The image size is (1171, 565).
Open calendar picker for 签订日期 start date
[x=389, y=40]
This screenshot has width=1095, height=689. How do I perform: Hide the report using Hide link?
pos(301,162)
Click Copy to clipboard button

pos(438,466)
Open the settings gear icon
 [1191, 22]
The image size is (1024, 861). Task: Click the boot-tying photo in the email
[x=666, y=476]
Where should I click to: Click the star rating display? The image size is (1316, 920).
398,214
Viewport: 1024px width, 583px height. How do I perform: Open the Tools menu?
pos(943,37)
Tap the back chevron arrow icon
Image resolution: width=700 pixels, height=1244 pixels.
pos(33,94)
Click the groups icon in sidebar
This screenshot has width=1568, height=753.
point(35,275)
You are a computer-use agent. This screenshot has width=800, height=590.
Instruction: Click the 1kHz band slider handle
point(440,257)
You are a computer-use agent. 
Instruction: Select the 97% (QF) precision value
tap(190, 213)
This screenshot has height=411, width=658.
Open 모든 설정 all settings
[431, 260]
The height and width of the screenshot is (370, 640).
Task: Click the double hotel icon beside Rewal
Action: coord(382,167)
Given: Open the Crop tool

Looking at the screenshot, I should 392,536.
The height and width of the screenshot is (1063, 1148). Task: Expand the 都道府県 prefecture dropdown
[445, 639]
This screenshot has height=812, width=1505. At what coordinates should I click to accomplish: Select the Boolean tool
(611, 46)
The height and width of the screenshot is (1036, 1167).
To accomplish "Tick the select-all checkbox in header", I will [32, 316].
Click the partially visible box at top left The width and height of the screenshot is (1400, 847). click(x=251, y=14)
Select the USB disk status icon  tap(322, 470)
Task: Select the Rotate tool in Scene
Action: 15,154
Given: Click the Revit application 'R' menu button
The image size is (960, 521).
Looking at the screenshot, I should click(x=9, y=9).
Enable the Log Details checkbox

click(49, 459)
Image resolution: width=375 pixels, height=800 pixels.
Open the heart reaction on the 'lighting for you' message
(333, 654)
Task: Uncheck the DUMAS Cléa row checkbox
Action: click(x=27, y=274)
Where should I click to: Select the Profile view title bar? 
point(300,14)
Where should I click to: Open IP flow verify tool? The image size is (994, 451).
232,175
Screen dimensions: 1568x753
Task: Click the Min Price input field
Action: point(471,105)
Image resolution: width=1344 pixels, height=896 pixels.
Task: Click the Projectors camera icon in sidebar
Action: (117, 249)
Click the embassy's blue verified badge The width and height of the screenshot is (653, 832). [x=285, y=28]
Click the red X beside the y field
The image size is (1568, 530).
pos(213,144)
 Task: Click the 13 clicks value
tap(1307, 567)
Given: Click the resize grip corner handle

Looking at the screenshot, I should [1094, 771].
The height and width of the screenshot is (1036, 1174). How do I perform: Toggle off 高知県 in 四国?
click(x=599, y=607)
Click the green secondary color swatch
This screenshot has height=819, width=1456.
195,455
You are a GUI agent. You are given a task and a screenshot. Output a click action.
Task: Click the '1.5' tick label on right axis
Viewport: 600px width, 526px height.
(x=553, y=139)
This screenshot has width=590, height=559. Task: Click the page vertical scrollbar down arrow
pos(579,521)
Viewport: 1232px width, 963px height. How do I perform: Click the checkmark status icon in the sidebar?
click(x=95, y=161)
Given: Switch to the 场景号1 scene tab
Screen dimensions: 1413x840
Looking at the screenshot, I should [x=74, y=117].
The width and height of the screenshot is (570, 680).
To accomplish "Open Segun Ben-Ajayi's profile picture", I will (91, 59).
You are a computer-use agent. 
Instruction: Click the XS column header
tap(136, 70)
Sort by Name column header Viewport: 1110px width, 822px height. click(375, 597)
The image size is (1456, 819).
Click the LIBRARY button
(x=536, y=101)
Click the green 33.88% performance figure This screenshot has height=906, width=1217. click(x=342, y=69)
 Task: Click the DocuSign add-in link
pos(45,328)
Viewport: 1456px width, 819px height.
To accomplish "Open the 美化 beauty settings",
####################
GIVEN TASK »
Give the material again from the line with "Enable the Log Details checkbox" up to and including the line with "tap(1307, 567)", renaming "heart reaction" to "like reaction" and leaving everything else unchanged.

PROBLEM SOLUTION »
Enable the Log Details checkbox

click(49, 459)
Image resolution: width=375 pixels, height=800 pixels.
Open the like reaction on the 'lighting for you' message
(333, 654)
Task: Uncheck the DUMAS Cléa row checkbox
Action: click(x=27, y=274)
Where should I click to: Select the Profile view title bar? 
point(300,14)
Where should I click to: Open IP flow verify tool? The image size is (994, 451).
232,175
Screen dimensions: 1568x753
Task: Click the Min Price input field
Action: point(471,105)
Image resolution: width=1344 pixels, height=896 pixels.
Task: Click the Projectors camera icon in sidebar
Action: (117, 249)
Click the embassy's blue verified badge The width and height of the screenshot is (653, 832). [x=285, y=28]
Click the red X beside the y field
The image size is (1568, 530).
pos(213,144)
 Task: Click the 13 clicks value
tap(1307, 567)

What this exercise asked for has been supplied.